In the Czech Republic, saying na shledanou is one small way of correcting the misconceptions others may have formed about me. It’s my chance to set things right, to cut a narrow thread of light through my communication flaws. When I say na shledanou, what I really mean is: You thought you knew who I was, but you’re wrong. I’m more than you imagined.

In “My Conversations with Aunt Marie,” Dana and her aunt speak often about Dana’s future as a writer. But it’s only when a breach occurs in their relationship that Dana discovers her gift for creating imagined worlds. She tells her aunt that she saw a goat in their garden, a lie that she crafts with great enthusiasm: 

“To my amazement, I hear myself sprouting meaningless sentences about the goat. I mix together memories from another time, a fairytale, and labored lying; my imagination struggles mightily, I swim against the current without knowing why.” 

Labored lying is one of the best descriptions of fiction writing that I’ve come across in recent memory. So much effort is expended for a handful of words—like the struggle of learning mere fragments of a new language, or of translating a great writer’s words from one language to another.

Dana uses words like “anxiety” and “drudgery” when describing the process of creating fiction. She also asks herself a question I think all writers have pondered, at one point or another: “Is writerhood really so arduous? So oppressive, so precarious?”

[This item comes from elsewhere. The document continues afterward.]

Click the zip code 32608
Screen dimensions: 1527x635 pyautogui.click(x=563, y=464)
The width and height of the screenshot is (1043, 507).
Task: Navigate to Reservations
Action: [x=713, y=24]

As my husband and I explore Prague and the smaller town of Kutná Hora, I get a thrill whenever I say na shledanou in a real-life situation, or even when I overhear Czech speakers say it to each other. Soon it turns into something of a game. When I say na shledanou to this Czech person, will he or she say it back? I take it as a mild insult if someone responds to my na shledanou with an English “goodbye.” But when I offer up a na shledanou and the person says it back in Czech, I’m ecstatic. 

At the end of our time in Prague, we take a Czech Airlines flight to Paris. The confines of that plane represent the last chance I’ll have to say na shledanou to a Czech speaker during this trip. The flight attendants are saying “goodbye” in English to the departing passengers, but that doesn’t dissuade me. I gather my things, walk down the plane aisle, and take a breath. 

Na shledanou,” I announce, clearly and with feeling. 

The flight attendants beam. “Na shledanou!” they respond in unison, their voices so cheerful and lilting that they’re practically singing. 

Fischerová’s character Dana is confident that she will write a novel of her own—a novel about her aunt’s life, at Aunt Marie’s request. Young Dana contemplates this future task with solemn determination: “I swear that I will be (that I am) a writer. I swear that I will write about my aunt . . . No one, nothing will deter me from this, I swear.”

Her pledge is rooted in the growing understanding that to embark on a novel will require persistence and a certain level of tunnel vision. She also acknowledges that the writer’s process is full of mystery. Her aunt has hinted about a man from her past, but Dana is not intent on uncovering the details just yet. She simply accepts that the unknowable is part of the fabric of her future manuscript: “I do not insist on understanding my own novel all at once.”

To not know the whole of a project from the start, and to trust the creative process will unfold as it may—this lesson gives me heart that the effort we put into language can result in something fully formed and complete. It tells me that yes, our words may be worthy of all that work. It suggests that through writing, we are capable of communicating a reality that reaches beyond the need of translation—to arrive at a truth that is as earnest and as final as the act of saying goodbye.